What the task requires:
Each line of the listing that includes the string "agent" needs to be located and copied.

Records supplied:

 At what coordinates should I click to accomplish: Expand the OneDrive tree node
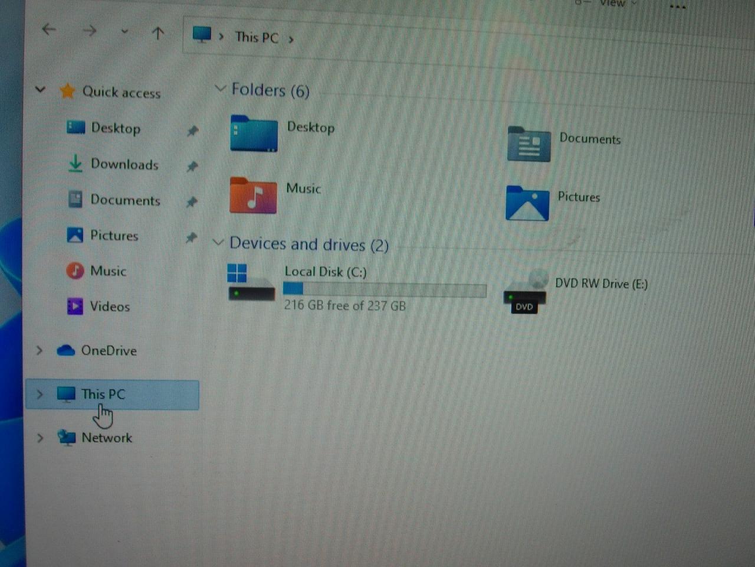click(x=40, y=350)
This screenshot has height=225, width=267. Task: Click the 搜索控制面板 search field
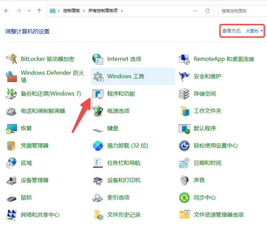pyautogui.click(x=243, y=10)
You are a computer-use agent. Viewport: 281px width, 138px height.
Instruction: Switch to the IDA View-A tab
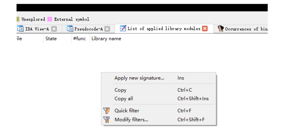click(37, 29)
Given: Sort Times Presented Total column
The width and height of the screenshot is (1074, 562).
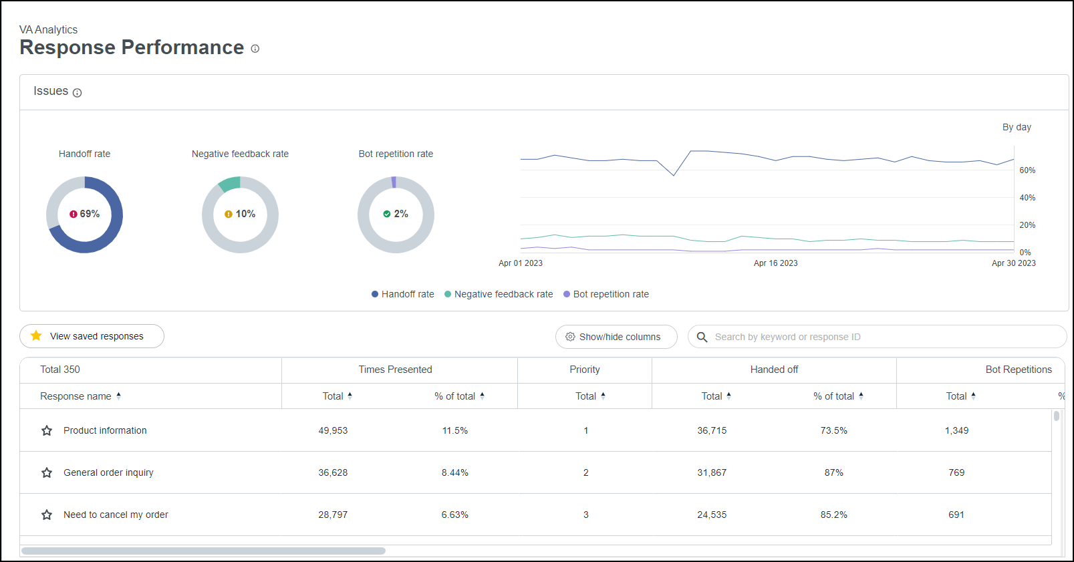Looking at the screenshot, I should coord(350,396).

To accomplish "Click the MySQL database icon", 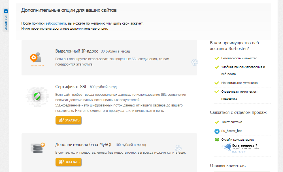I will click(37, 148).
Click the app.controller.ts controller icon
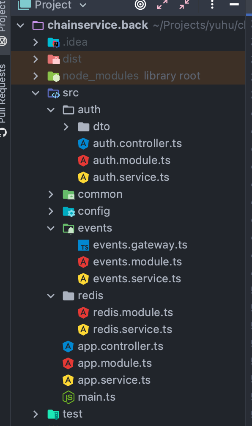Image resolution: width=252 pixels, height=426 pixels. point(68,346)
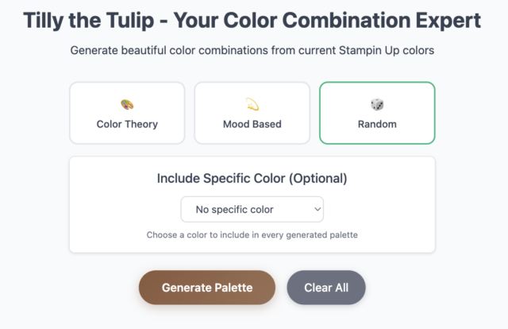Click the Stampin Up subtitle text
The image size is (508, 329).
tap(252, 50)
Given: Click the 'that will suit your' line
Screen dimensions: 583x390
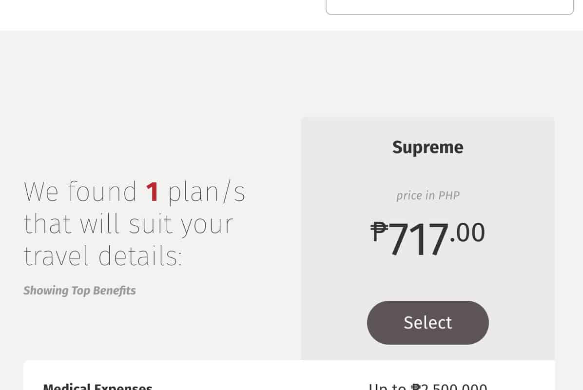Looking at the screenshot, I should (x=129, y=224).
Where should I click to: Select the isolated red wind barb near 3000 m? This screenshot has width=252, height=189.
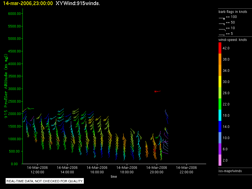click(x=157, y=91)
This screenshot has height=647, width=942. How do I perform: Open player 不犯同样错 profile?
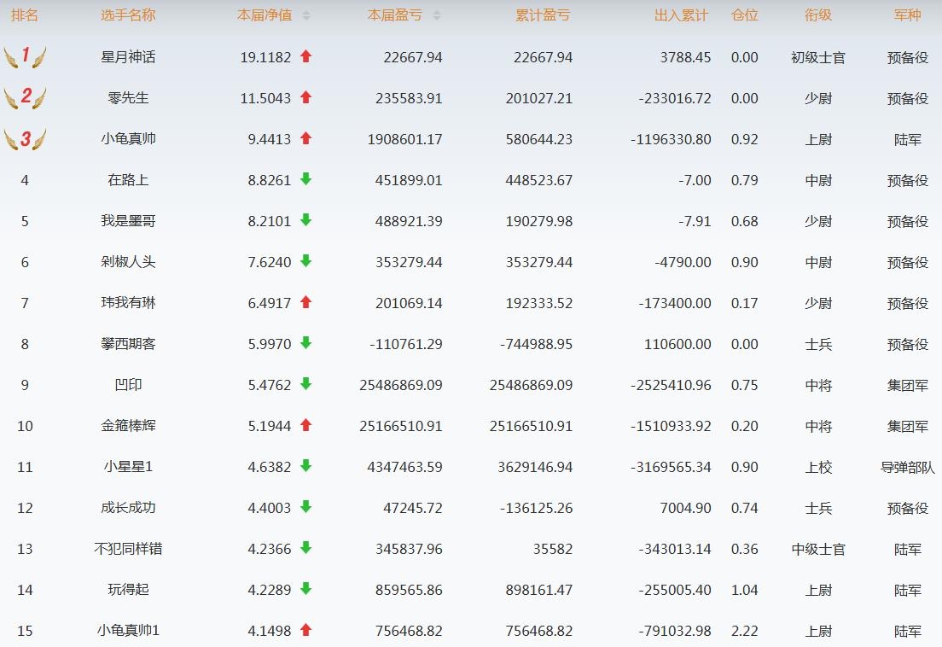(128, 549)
==
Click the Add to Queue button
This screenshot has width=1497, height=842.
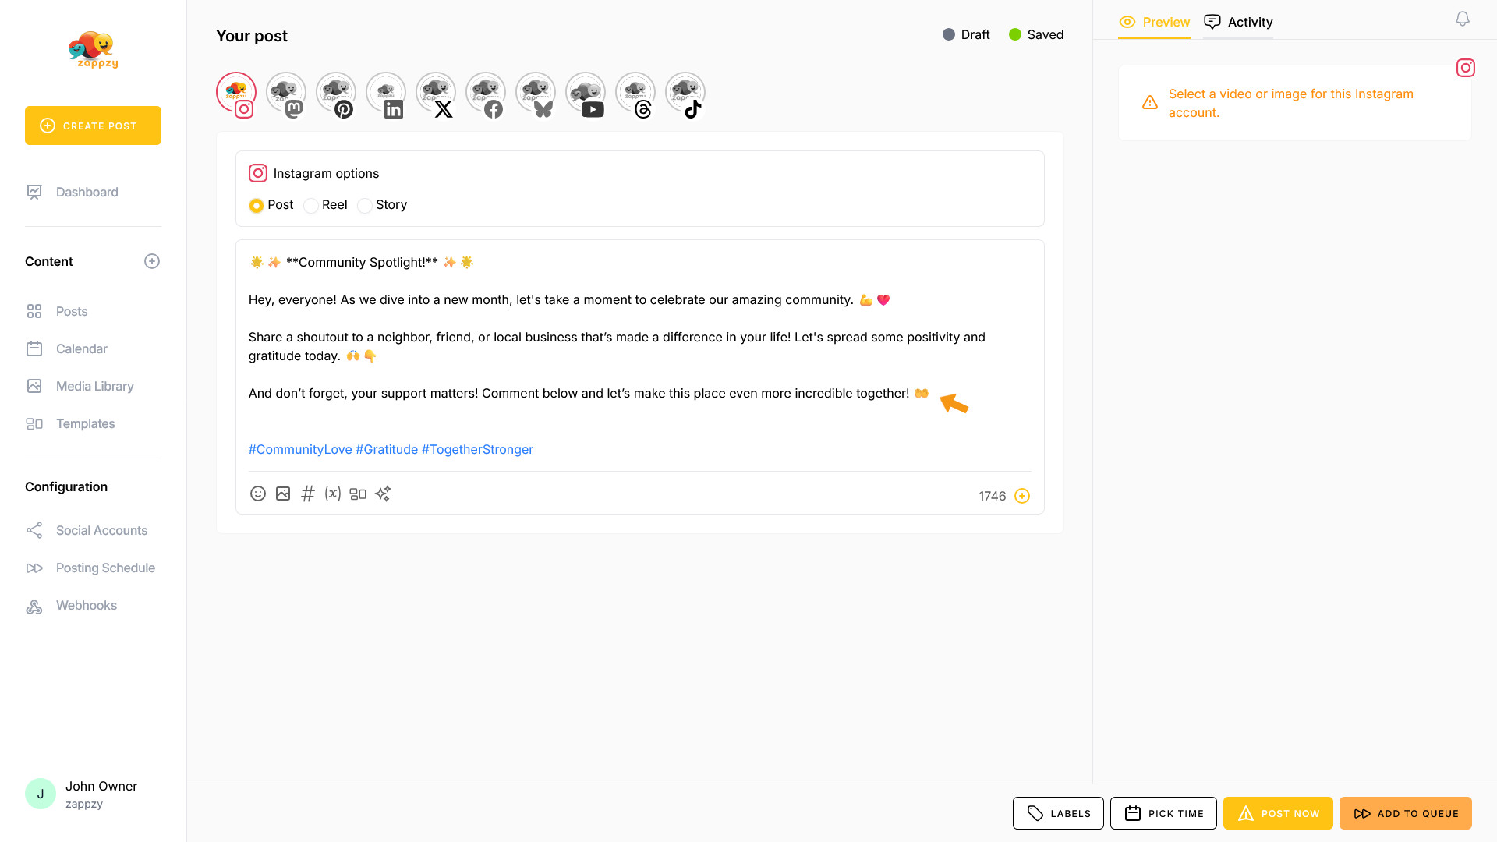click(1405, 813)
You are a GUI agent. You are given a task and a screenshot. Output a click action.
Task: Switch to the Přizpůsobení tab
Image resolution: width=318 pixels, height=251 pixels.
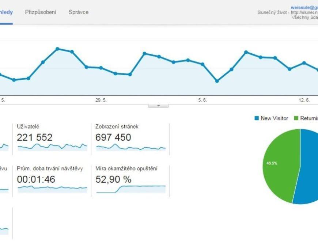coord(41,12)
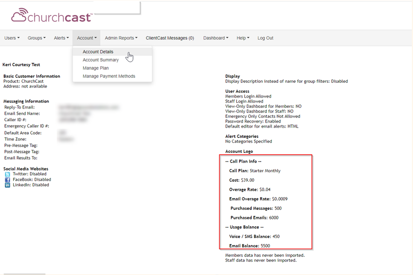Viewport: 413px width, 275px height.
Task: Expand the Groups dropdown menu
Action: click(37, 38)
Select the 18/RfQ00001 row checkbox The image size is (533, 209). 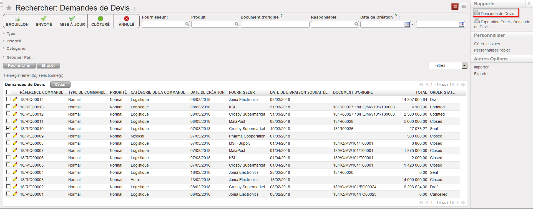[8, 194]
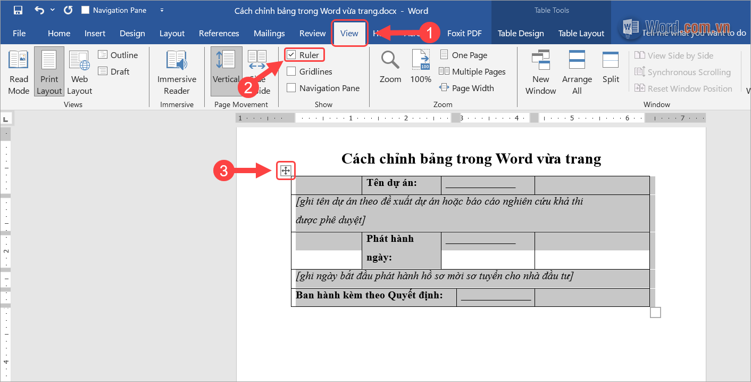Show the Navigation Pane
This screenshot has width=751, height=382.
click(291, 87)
==
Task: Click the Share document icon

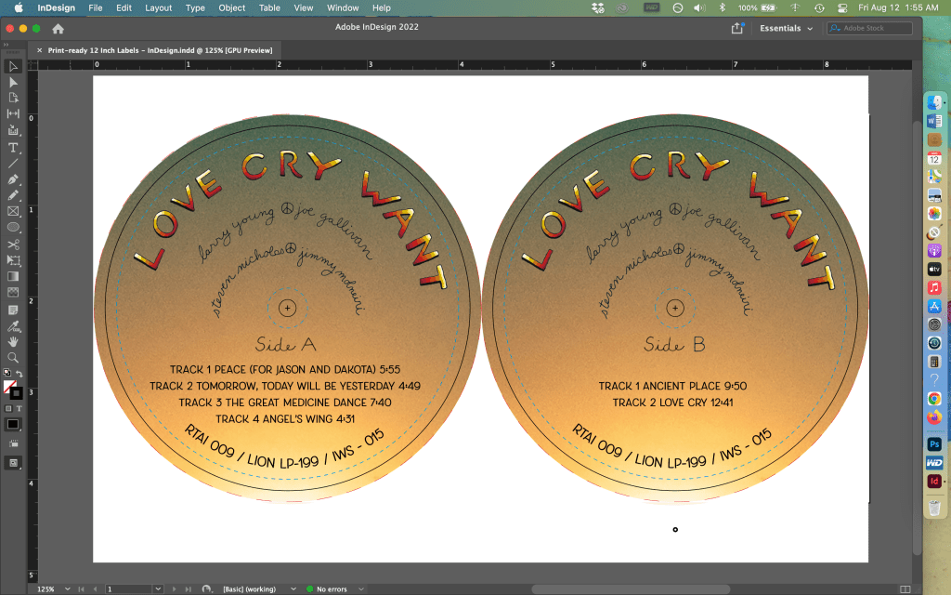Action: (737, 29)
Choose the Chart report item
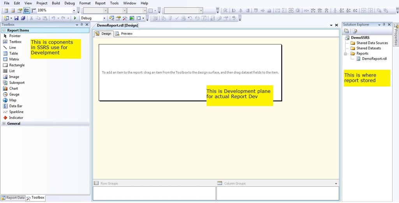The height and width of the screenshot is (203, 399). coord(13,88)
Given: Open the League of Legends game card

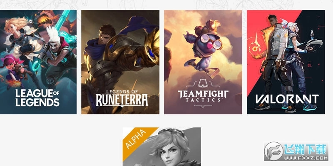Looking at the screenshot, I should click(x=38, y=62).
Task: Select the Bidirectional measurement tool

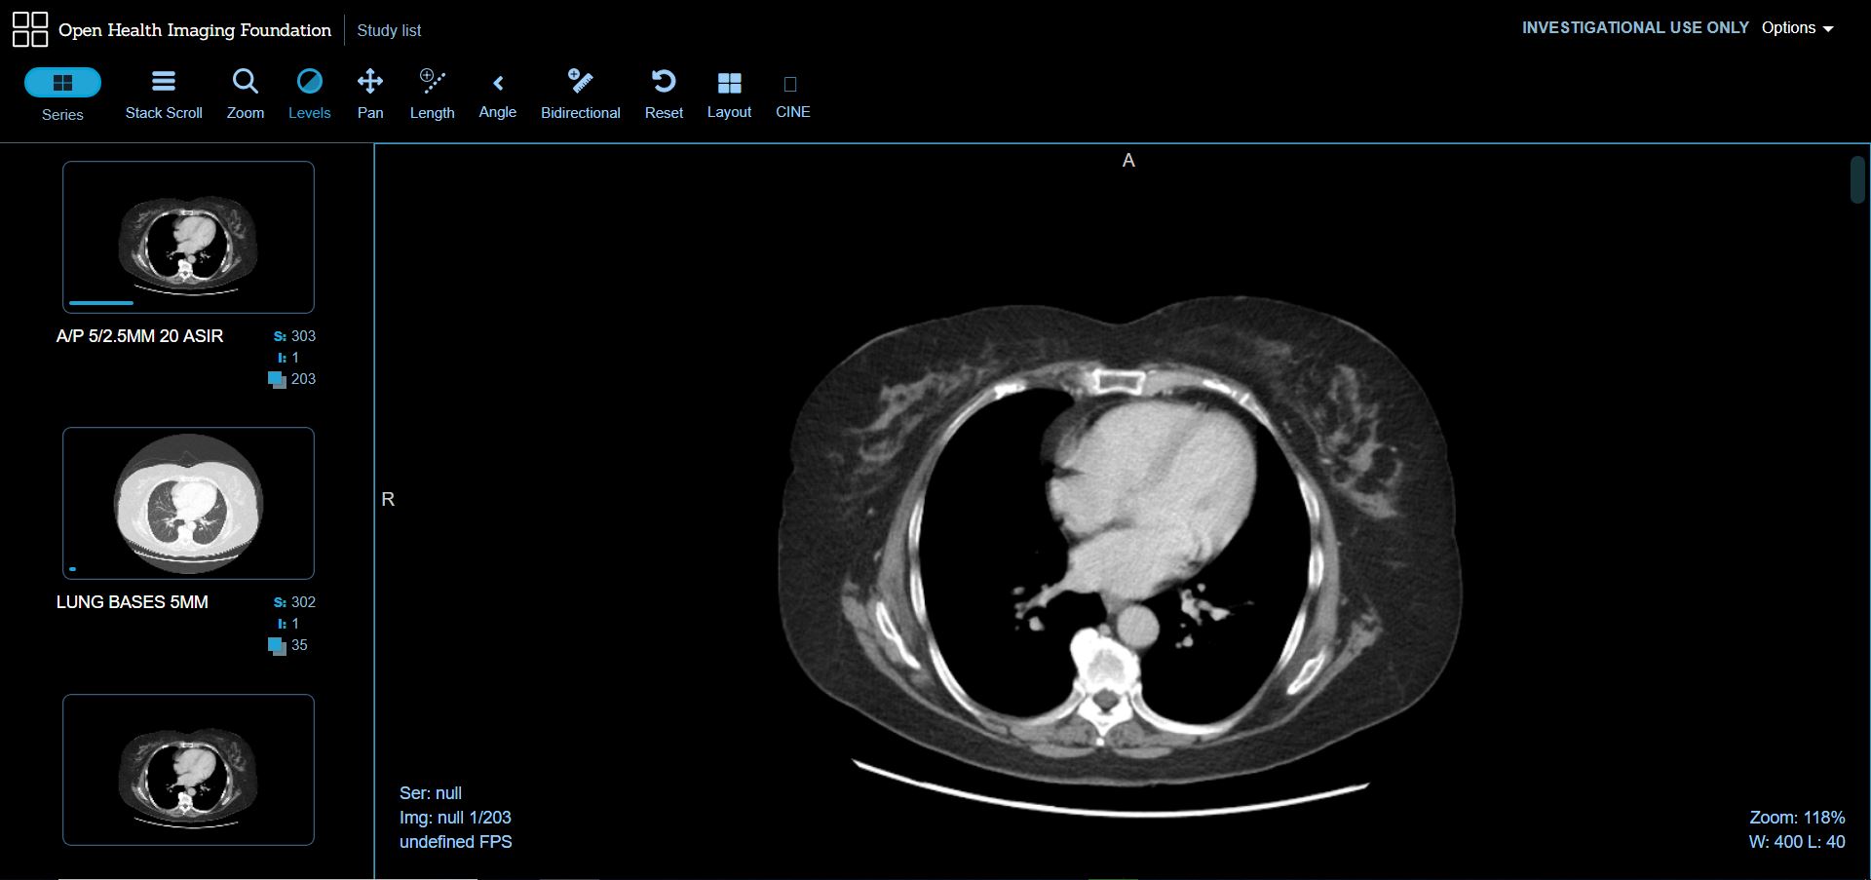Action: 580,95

Output of the exercise:
You are a computer-use agent. Viewport: 281px width, 138px height.
You are a GUI agent. You are given a task and a screenshot. Output a click action.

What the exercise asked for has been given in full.